• **LIST OF TASKS**
1) In the Veeam Endpoint Backup FREE article below, what does the product create so that users can perform bare-metal restores or start failed systems?
2) Based on the Veeam Endpoint Backup FREE article below, decide whether each statement agrees with it. Answer yes or no, and quote the words of the article that decide it.
(a) Veeam expects the general availability release in early 2015.
(b) The step for bare metal recovery media can't be skipped during installation.
(c) The product needs at least 4 GB of RAM.

• **SOURCE PASSAGE**

Installing Veeam Endpoint Backup FREE

Veeam endpoint backup free logo with ribbon for "beta available"

Jan 6, 2015 by Jason Thomas

Veeam Endpoint Backup FREEVeeam Endpoint Backup FREE is Veeam’s new beta for physical backups to an internal or external hard drive, a NAS share or a Veeam Backup Repository. For a free product, it works really well. You’re able to protect files, volumes or your entire computer. Veeam says that the general availability release will be in early 2015.

Veeam Endpoint Backup FREE creates Microsoft VSS snapshots to perform consistent backups and utilizes a forever incremental retention policy. This saves space as each backup is only a incremental update. The product utilizes the same file structure that the enterprise backup solution uses. If you’re a current Veeam customer you will feel at home with the standard .vbk full with .vib updates.

To perform bare-metal restores or start failed systems, Veeam Endpoint Backup FREE creates bootable recovery media.

System Requirements

  • x86-x64 processor
  • 2 GB RAM
  • One of the following Operating Systems

Microsoft Windows Server 2012 R2

Microsoft Windows Server 2012

Microsoft Windows Server 2008 R2 SP1

Microsoft Windows 8.x

Microsoft Windows 7 SP1

SQL Database Requirements

Microsoft SQL Server 2012 Express LocalDB Edition

Microsoft SQL Server System CLR Types

Microsoft SQL Server 2012 Management Objects

Microsoft .NET Framework 4.0

In the case of older OS windows 7 etc.,  machine needs .NET Framework 4.0

Setting up Veeam Endpoint Backup FREE

Like I said, one really nice feature is that it can create bootable recovery media. After you initiate the installation, it will ask you to specify your bare metal recovery media options. You can skip it if you want but it’s an excellent thing to have around.


If you decide to skip it upon intial setup, you can go back and create it at any time. You can also create Advanced Recovery, which will back up all the drivers you’d need — this is great for a small office with varying computer brands.

After you’ve set up your bootable recovery media (or skipped this step), you will be prompted to configure your backup. You can back up your entire computer, only selected volumes, or granulate to a file level.

• **DATASET CONTENT**
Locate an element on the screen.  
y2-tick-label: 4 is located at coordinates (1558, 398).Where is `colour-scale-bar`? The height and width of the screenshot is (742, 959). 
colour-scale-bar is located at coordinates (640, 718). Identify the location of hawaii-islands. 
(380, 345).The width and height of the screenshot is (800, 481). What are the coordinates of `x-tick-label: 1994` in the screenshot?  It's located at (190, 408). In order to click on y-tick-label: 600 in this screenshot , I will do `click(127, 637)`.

• **RESULTS OF THE TASKS**
1) Bootable recovery media.

2)
(a) Yes: "Veeam says that the general availability release will be in early 2015."
(b) No: "You can skip it if you want"
(c) No: "2 GB RAM"